There is no question that Health IT will substantially improve the quality of care delivery in this country, and in the long term is a worthwhile investment. The real question is how and where should we invest? I would argue that the hospitals are not the best place to go. Fortunately, most Americans with health problems are not in the hospital. Certainly hospitalized patients comsume more health care dollars, but there is no good evidence that health IT actually saves money. Would it not be better to invest in Health IT that actually keeps patients out of the hospital? In addition, as mentioned, many hospitals already have an electronic medical record/electronic ordering, whereas most practicing physicians (especially primary care) do not have an EMR. Would it not be better to give $85,000 to each primary care physician to set up his or her own EMR? Better yet, use the money to come up with a system that actually works, is easy to use and distribute, improves quality of care for all and decreases costs?

Health IT is important, and should be an important part of health care reform. However, giving $19 Billion directly to hospitals to beef up systems that many already have is not money well spent.

3 comments:

Anonymous said...

A few thoughts:

1) You are right about fund allocation. Must be watched, there will be gaming.

2) If you are going to be EBM based, while there is a paucity of data for sure, cant say this wont lead to jobs and innovation IF spend correctly. I am less sanguine. Lets see

3) One third of health care dollars are spent on inpatient setting, from which big ticket tests are ordered. Duplication of these studies during other admits at other institutions is expensive. Interoperability key. I disagree. Wire hospitals first, both for above and also economies of scale.

Dr. Matthew Mintz said...

You are correct that duplication is expensive and interoperability is key. However, it's not clear to me that this is what the money is going to be spent on. In addition, many expensive tests like CT scans and MRI's are done outside the hospital. Thus, integration of these outside studies are key as well. If money goes directly to the hospitals without some stipulations on how the money is spent (i.e. must go to interoperability), then I doubt hospitals will do this on their own.
Also, the reak way to cut down on testing is malpractice reform and not health IT

Anonymous said...

No one is thinking of the long term in any EHR discussions. For this gain in accuracy and decrease in some cost as with anything there is a price. Everyone is looking only at the deployment price.

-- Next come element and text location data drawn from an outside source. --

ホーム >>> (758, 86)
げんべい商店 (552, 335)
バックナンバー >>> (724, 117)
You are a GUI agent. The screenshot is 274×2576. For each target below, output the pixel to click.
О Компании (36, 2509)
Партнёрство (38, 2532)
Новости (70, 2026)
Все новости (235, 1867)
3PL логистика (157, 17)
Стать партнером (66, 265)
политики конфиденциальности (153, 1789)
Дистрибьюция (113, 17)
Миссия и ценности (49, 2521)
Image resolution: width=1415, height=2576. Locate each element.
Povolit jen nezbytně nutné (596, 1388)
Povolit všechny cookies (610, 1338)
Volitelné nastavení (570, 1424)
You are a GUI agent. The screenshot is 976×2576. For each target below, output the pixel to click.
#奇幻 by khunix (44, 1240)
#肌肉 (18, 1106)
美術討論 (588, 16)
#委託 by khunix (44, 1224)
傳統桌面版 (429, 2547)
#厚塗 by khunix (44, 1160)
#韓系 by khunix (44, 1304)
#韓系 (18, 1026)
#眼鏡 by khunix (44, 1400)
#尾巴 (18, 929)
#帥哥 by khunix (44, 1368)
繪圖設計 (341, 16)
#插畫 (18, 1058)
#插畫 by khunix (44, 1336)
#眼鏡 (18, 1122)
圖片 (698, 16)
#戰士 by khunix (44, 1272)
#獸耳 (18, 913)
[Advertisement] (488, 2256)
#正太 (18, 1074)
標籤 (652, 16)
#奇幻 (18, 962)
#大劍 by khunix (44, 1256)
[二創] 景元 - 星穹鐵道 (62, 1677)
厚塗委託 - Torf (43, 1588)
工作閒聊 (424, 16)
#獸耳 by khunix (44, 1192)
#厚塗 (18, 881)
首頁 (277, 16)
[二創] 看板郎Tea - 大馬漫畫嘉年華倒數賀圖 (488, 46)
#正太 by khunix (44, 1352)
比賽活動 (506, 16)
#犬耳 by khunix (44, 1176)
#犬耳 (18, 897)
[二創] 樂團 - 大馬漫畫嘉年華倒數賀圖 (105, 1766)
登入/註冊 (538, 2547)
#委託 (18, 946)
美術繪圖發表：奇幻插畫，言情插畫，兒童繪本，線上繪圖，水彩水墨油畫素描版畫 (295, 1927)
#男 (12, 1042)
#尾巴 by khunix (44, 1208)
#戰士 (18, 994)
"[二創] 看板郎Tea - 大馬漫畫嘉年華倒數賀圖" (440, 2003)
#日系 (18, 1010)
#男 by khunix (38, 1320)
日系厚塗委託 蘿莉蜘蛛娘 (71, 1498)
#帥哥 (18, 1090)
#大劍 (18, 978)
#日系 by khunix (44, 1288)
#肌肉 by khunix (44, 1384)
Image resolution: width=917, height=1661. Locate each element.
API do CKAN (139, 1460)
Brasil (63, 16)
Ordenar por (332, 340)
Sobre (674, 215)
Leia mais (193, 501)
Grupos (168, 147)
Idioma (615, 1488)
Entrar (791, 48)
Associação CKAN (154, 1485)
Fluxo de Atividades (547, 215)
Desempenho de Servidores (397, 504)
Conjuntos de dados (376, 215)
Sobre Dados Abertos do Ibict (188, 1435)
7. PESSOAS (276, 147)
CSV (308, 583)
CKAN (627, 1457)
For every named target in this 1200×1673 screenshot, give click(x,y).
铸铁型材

The ultimate problem is like that of the US highways, maintenance.

Even if they can be deployed in pieces the 'real' goal is at least regional respositories if not a national repository.

Securely adding, maintaining, and retrieving that data across every person in the US across a lifetime will have a continual high cost.

Also if they become relied upon to be accurate and the single point of data, there will not be any backup if they are not available. It just will not happen. On-line backup and disaster recovery will be not cost feasible.

Corrections to records will be like your credit records; impossible.

This system as it moves to regional or national will be like no other data system ever deployed. Tougher than IRS, Banking, Airline, to keep on-line, up to date, quick responding, and secure.

$19 billion is a drop in the bucket. Who keeps paying for it when the average person can not even afford the health care of today.